“Dan Kami tidak mengajarkan syair kepadanya (Muhammad) dan bersyair itu tidaklah layak baginya. al-Quran itu tidak lain hanyalah pelajaran dan kitab yang memberi penerangan.”
(QS. Yâsîn[36]:69).
“Dan al-Quran itu bukanlah perkataan seorang penyair. Sedikit sekali kamu beriman kepadanya.”
(QS. Al-Hâqâh[69]:41).
Al-Quran bukan kitab sastra—dan kita wajib meyakini itu—melainkan al-Quran adalah kitab petunjuk yang sarat akan sastra. Sastra yang sangat indah bagi yang memiliki bashîrah.
Terbukti, banyak penyair kaget saat mendengarkan bahasa al-Quran. Lantaran di dalamnya terkandung banyak seni sastra yang tak pernah ketinggalan zaman, bahkan zamanlah yang tertinggal jauh pada al-Quran.

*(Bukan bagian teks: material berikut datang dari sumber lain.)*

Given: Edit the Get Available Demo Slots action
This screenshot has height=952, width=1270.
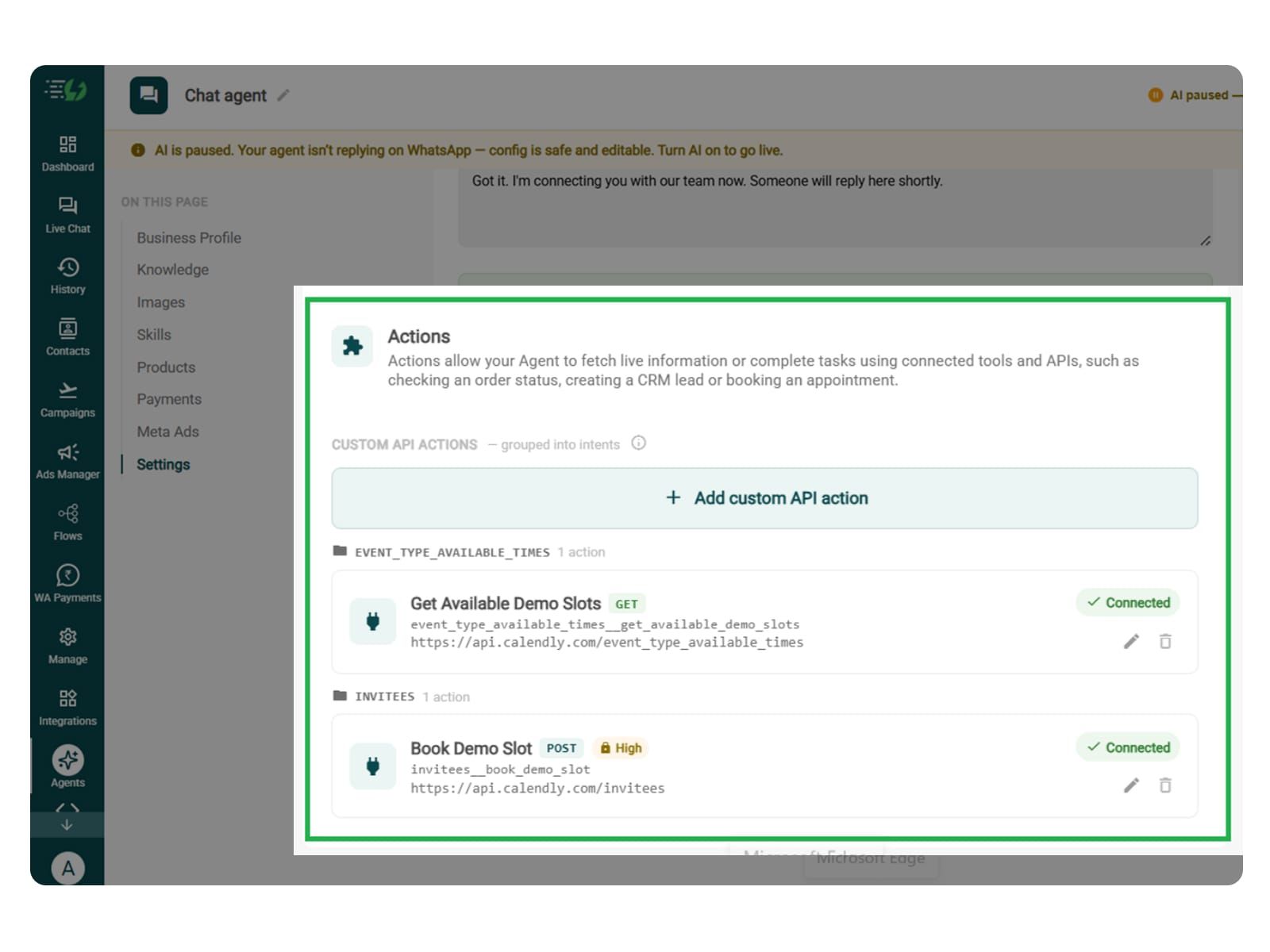Looking at the screenshot, I should point(1131,641).
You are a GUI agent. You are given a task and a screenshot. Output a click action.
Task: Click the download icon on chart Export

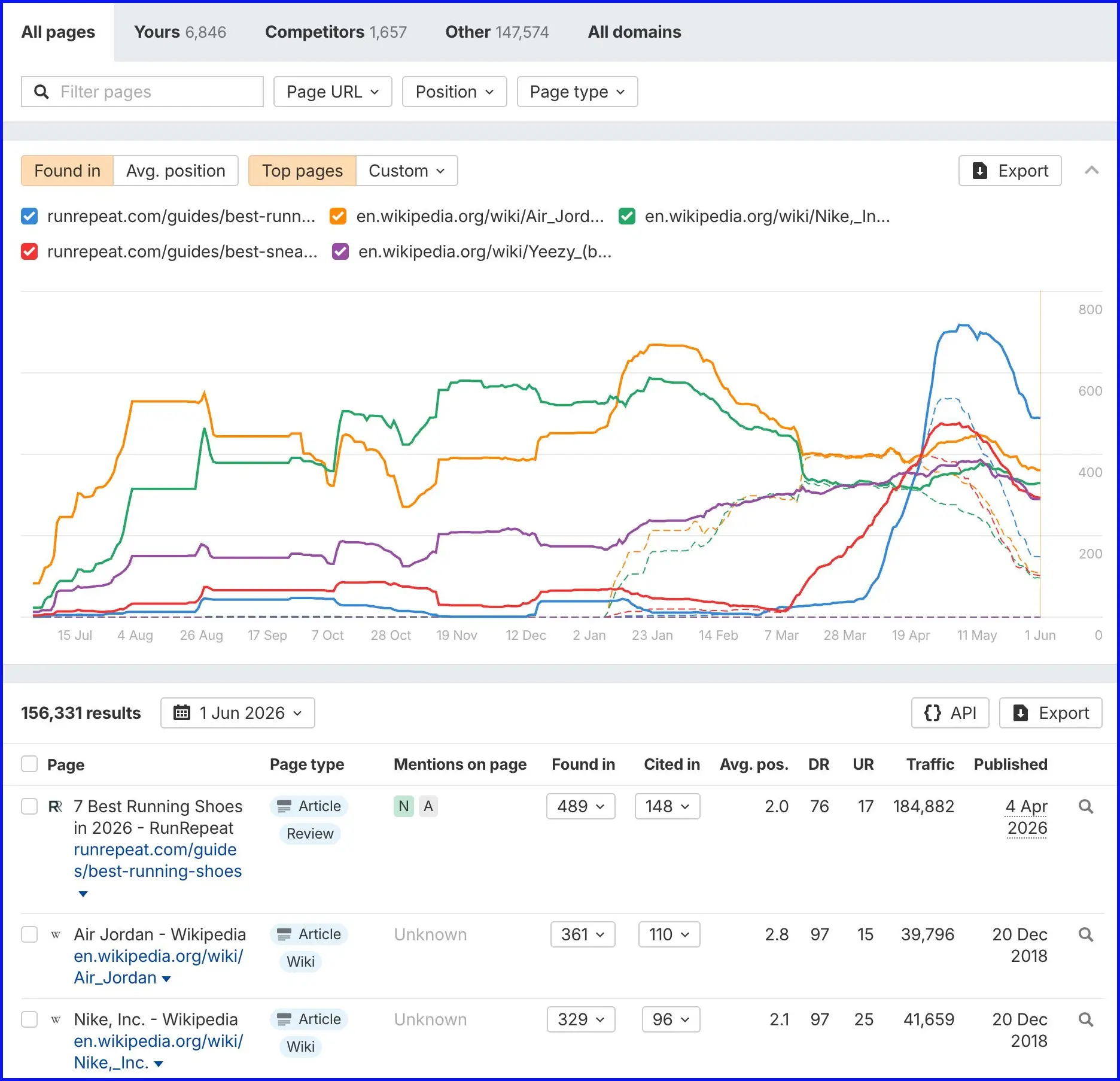point(980,171)
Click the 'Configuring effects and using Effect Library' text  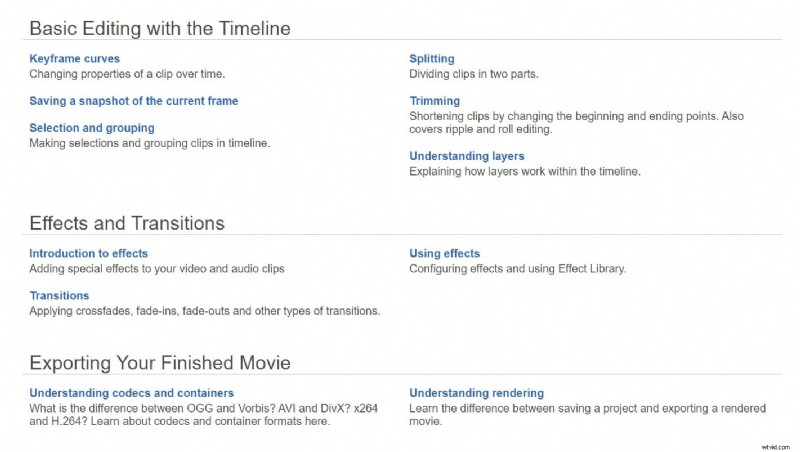pyautogui.click(x=517, y=269)
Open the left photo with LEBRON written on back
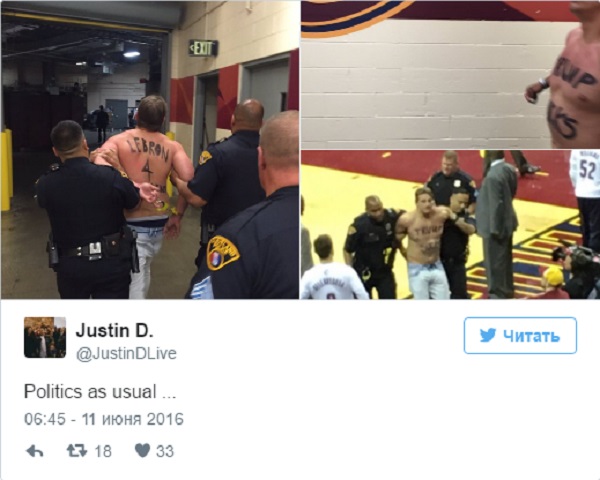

Jika kekuatan metafora dalam puisi menjadi barometer keindahan, al-Quran pun tidak melupakannya. Surah At-Takwîr ayat 18 berbunyi, “Demi subuh bila bernafas.” (QS At-Takwîr[81]:18) Imam Suyuthi mengapresiasi (baca: mengartikan) ayat tersebut seraya mengatakan, “Bernafas itu hembusan sedikit demi sedikit, begitupula dengan keluarnya cahaya dari ufuk timur pada waktu fajar menyingsing perlahan.”
Selain metafora, al-Quran sering menerapkan metode figuratif (atau yang lebih dikenal dengan istilah majaz). Di antaranya dalam surah Al-Qâri’ah ayat 9, “Maka ibunya adalah hâwiyah.” (QS Al-Qâri’ah[101]:9). Al-Quran melambangkan asuhan dengan seorang ibu. Dengan kata lain, pengasuh bagi orang buruk adalah neraka Hawiyah.
Kiasan pun sesekali kita jumpai. “Istrimu-istrimu adalah tempat kamu bercocok tanam, maka datangilah tanah temmpat bercocok tanammu itu bagai mana saja kamu kehendaki” (QS Al-Baqarah[2]:223). Ayat itulah di antaranya. Kata “bersanggama” oleh al-Quran dikiaskan dengan “cocok tanam”, agar lebih aman didengar.
Sajatinya, tulisan ini hanya sebutir embun dari luasnya samudera al-Quran. Karena sudah jelas, dari zaman “Alif”, al-Quran tak pernah—dan mustahil—tertandingi.